*** Block opens ***
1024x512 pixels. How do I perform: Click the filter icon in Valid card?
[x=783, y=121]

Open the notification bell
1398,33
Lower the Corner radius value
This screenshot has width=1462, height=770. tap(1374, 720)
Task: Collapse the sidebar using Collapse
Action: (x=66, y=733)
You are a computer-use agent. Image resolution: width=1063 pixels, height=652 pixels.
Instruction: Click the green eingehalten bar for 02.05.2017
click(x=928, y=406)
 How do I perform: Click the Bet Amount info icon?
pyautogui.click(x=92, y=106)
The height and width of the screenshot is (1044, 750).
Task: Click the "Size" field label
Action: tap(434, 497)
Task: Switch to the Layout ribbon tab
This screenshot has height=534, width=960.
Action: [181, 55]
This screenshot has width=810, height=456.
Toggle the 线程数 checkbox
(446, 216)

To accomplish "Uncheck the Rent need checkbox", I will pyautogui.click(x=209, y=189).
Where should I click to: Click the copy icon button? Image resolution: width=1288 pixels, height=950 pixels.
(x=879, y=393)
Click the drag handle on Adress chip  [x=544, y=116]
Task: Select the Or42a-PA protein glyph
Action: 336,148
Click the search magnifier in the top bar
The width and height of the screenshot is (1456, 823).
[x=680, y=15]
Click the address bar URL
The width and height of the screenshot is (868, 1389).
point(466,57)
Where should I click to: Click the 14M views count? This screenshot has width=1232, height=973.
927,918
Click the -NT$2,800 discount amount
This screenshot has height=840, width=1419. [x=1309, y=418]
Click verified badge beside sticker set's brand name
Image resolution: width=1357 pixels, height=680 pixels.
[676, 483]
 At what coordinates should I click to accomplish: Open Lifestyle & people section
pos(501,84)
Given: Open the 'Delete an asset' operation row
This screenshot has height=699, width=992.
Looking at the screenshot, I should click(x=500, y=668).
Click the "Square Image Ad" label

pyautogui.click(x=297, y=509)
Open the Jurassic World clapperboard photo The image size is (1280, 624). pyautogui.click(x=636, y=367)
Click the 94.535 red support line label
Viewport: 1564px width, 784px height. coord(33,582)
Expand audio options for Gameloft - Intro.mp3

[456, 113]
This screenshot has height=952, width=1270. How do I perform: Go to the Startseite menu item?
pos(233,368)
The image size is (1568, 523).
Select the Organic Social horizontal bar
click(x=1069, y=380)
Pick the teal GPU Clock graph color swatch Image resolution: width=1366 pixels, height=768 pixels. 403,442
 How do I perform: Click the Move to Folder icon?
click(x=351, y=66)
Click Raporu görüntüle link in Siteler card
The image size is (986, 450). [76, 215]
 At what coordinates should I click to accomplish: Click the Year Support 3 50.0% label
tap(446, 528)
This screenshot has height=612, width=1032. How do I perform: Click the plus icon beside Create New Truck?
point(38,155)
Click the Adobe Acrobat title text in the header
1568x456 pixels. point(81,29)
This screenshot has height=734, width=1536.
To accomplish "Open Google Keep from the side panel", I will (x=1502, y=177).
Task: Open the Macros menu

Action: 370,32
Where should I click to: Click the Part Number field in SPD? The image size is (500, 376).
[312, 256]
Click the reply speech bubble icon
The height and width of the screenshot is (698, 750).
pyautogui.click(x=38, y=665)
*** Block closes ***
◆ Work instruction: For this exercise, retype the complete listing exactly.

◆ Result for this task:
1024x512 pixels. How do I perform: Click the filter icon in Valid card?
[x=783, y=121]

Open the notification bell
1398,33
Lower the Corner radius value
This screenshot has width=1462, height=770. tap(1374, 720)
Task: Collapse the sidebar using Collapse
Action: (x=66, y=733)
You are a computer-use agent. Image resolution: width=1063 pixels, height=652 pixels.
Instruction: Click the green eingehalten bar for 02.05.2017
click(x=928, y=406)
 How do I perform: Click the Bet Amount info icon?
pyautogui.click(x=92, y=106)
The height and width of the screenshot is (1044, 750).
Task: Click the "Size" field label
Action: tap(434, 497)
Task: Switch to the Layout ribbon tab
This screenshot has height=534, width=960.
Action: [181, 55]
This screenshot has width=810, height=456.
Toggle the 线程数 checkbox
(446, 216)

To accomplish "Uncheck the Rent need checkbox", I will pyautogui.click(x=209, y=189).
Where should I click to: Click the copy icon button? Image resolution: width=1288 pixels, height=950 pixels.
(x=879, y=393)
Click the drag handle on Adress chip  [x=544, y=116]
Task: Select the Or42a-PA protein glyph
Action: 336,148
Click the search magnifier in the top bar
The width and height of the screenshot is (1456, 823).
[x=680, y=15]
Click the address bar URL
The width and height of the screenshot is (868, 1389).
point(466,57)
Where should I click to: Click the 14M views count? This screenshot has width=1232, height=973.
927,918
Click the -NT$2,800 discount amount
This screenshot has height=840, width=1419. [x=1309, y=418]
Click verified badge beside sticker set's brand name
Image resolution: width=1357 pixels, height=680 pixels.
[676, 483]
 At what coordinates should I click to accomplish: Open Lifestyle & people section
pos(501,84)
Given: Open the 'Delete an asset' operation row
This screenshot has height=699, width=992.
Looking at the screenshot, I should click(x=500, y=668).
Click the "Square Image Ad" label

pyautogui.click(x=297, y=509)
Open the Jurassic World clapperboard photo The image size is (1280, 624). pyautogui.click(x=636, y=367)
Click the 94.535 red support line label
Viewport: 1564px width, 784px height. coord(33,582)
Expand audio options for Gameloft - Intro.mp3

[456, 113]
This screenshot has height=952, width=1270. How do I perform: Go to the Startseite menu item?
pos(233,368)
The image size is (1568, 523).
Select the Organic Social horizontal bar
click(x=1069, y=380)
Pick the teal GPU Clock graph color swatch Image resolution: width=1366 pixels, height=768 pixels. 403,442
 How do I perform: Click the Move to Folder icon?
click(x=351, y=66)
Click Raporu görüntüle link in Siteler card
The image size is (986, 450). [76, 215]
 At what coordinates should I click to accomplish: Click the Year Support 3 50.0% label
tap(446, 528)
This screenshot has height=612, width=1032. How do I perform: Click the plus icon beside Create New Truck?
point(38,155)
Click the Adobe Acrobat title text in the header
1568x456 pixels. point(81,29)
This screenshot has height=734, width=1536.
To accomplish "Open Google Keep from the side panel", I will (x=1502, y=177).
Task: Open the Macros menu

Action: 370,32
Where should I click to: Click the Part Number field in SPD? The image size is (500, 376).
[312, 256]
Click the reply speech bubble icon
The height and width of the screenshot is (698, 750).
pyautogui.click(x=38, y=665)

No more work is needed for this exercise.